Dataset entries
----------------------------------------

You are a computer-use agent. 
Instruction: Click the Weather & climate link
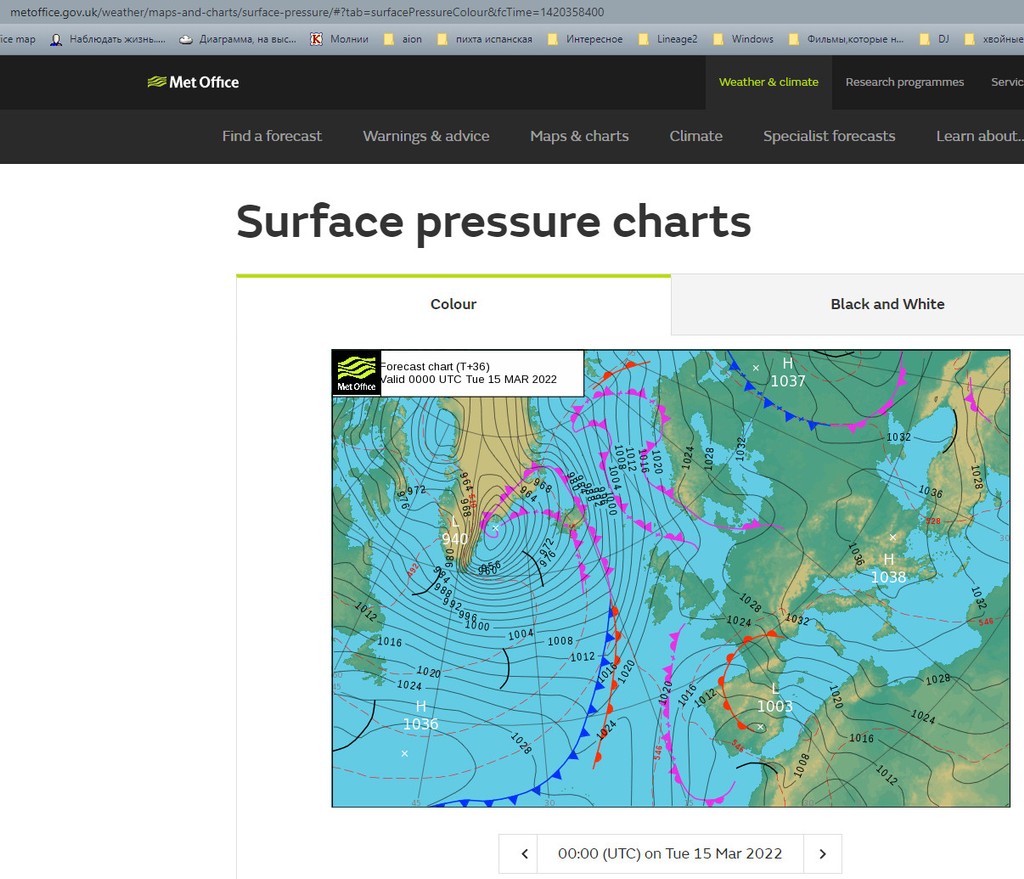coord(768,82)
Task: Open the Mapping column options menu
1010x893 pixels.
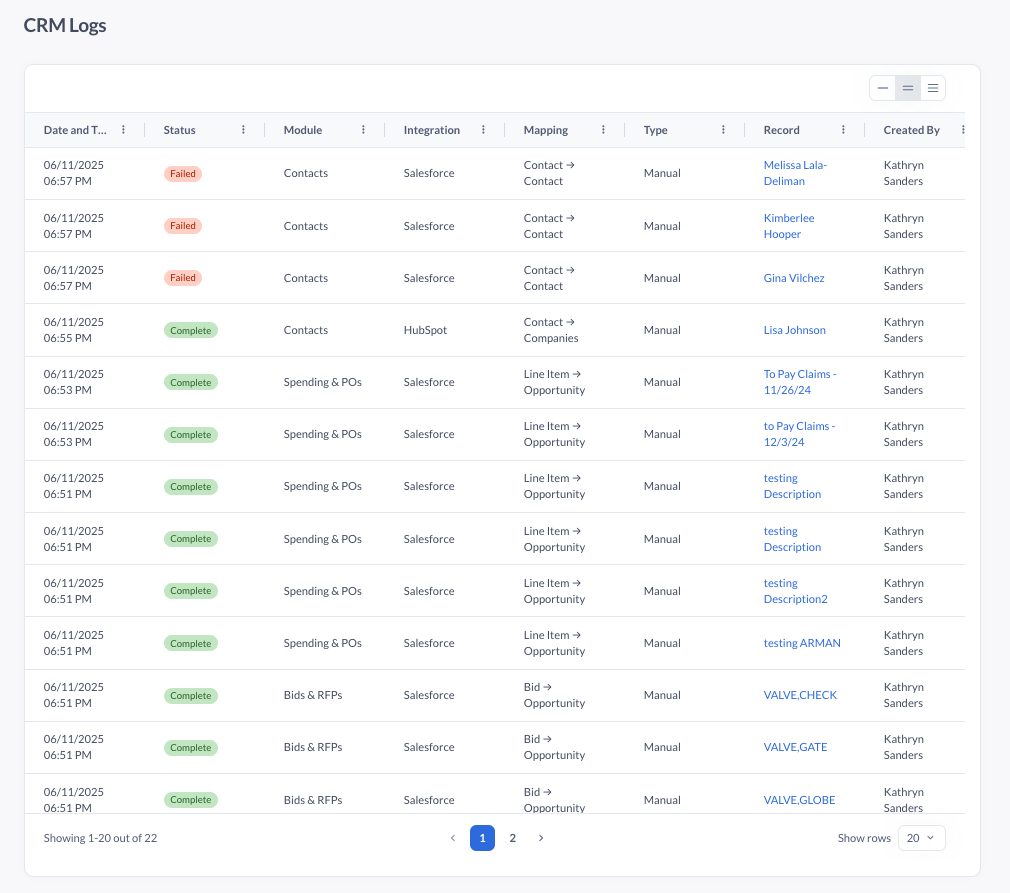Action: tap(603, 130)
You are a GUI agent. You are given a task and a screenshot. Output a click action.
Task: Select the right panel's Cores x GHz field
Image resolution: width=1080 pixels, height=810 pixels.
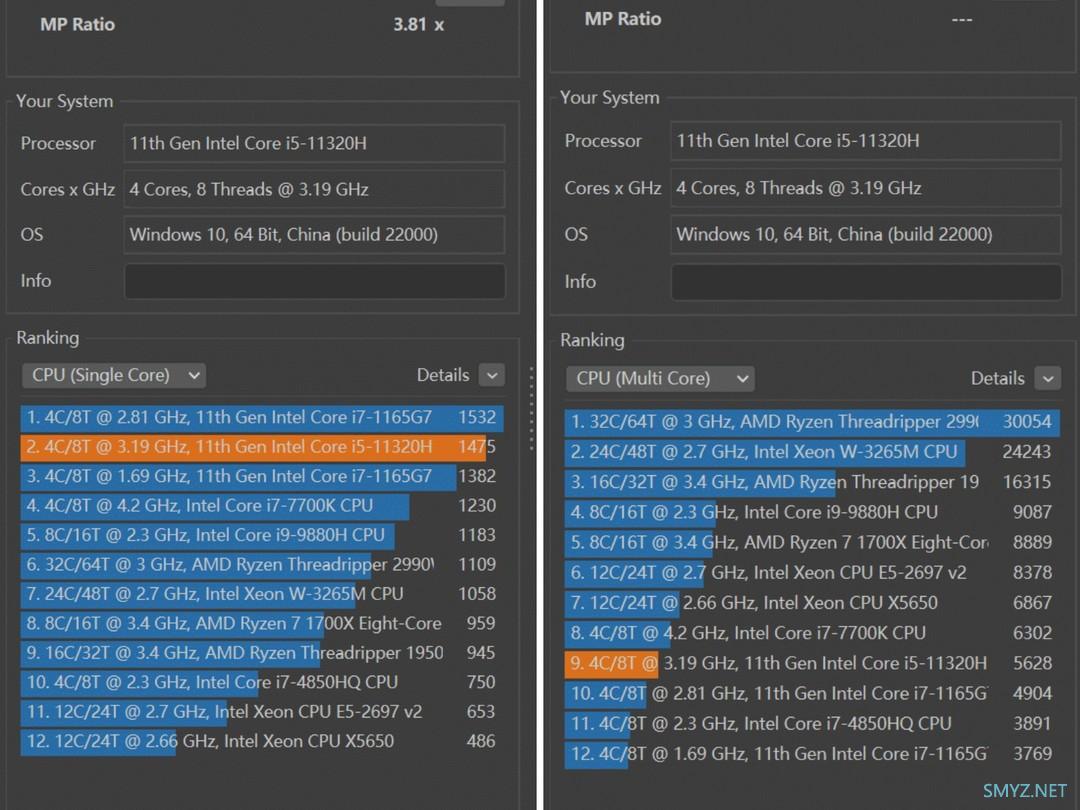865,188
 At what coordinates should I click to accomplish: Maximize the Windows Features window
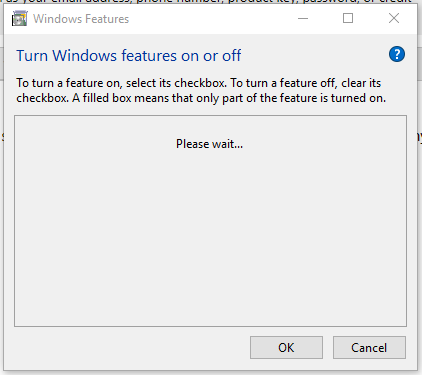pos(348,18)
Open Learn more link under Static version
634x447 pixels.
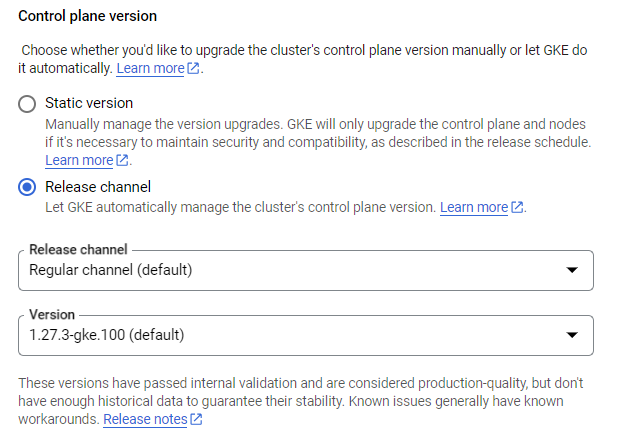(x=78, y=160)
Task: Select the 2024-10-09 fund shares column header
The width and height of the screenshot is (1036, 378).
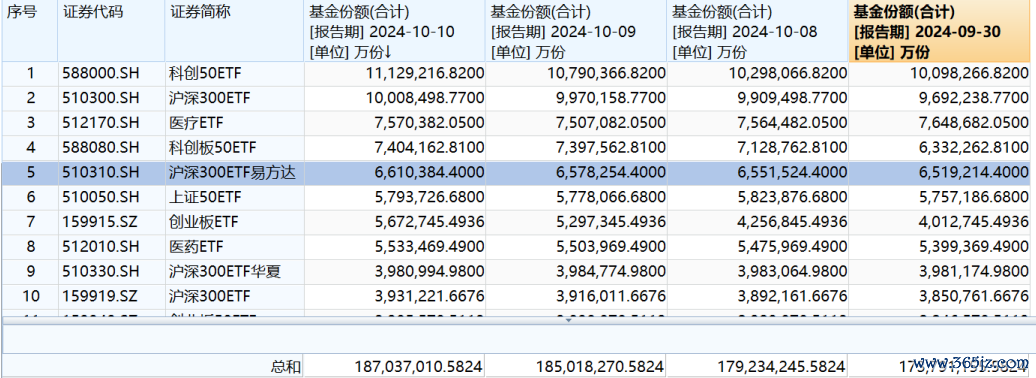Action: [x=576, y=31]
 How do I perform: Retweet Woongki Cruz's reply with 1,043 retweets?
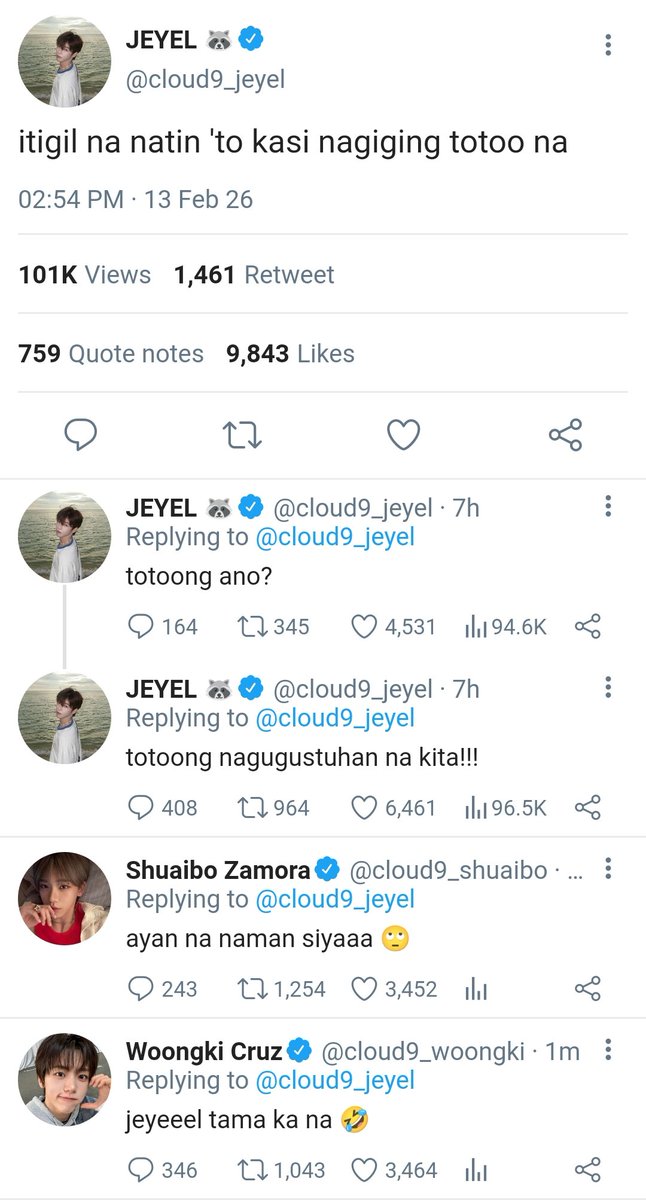point(249,1169)
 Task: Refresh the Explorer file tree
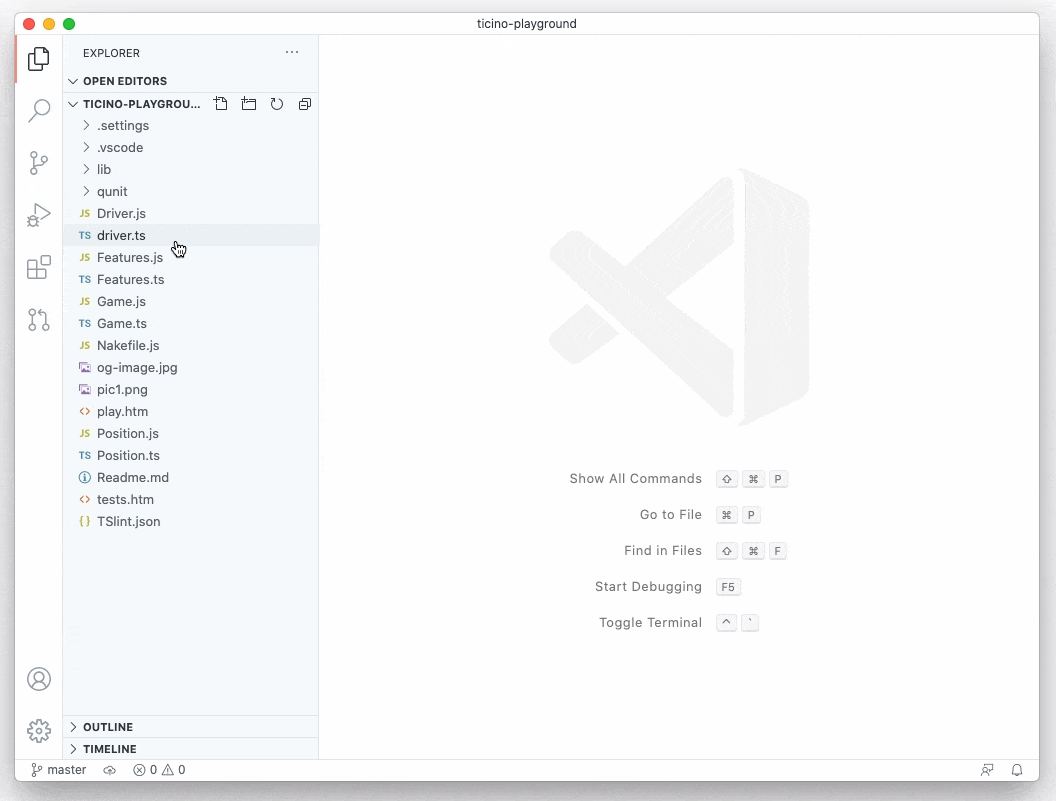pos(277,103)
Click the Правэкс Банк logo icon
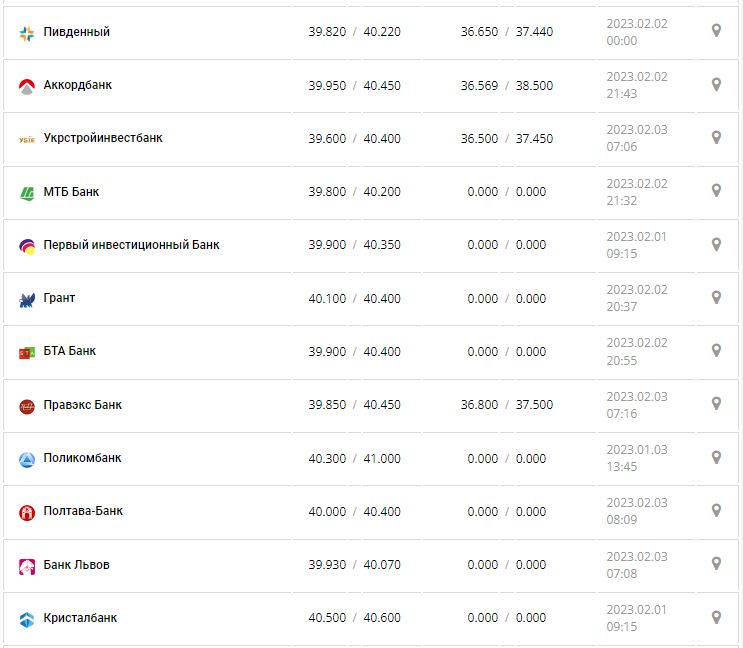Viewport: 743px width, 648px height. 27,406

----------------------------------------

▶ _WHAT THE TASK REQUIRES_: Copy each line of the preceding data that contains the string "column".

▶ _WORKED SOLUTION_:
Task: Open the Mapping column options menu
Task: Select the 2024-10-09 fund shares column header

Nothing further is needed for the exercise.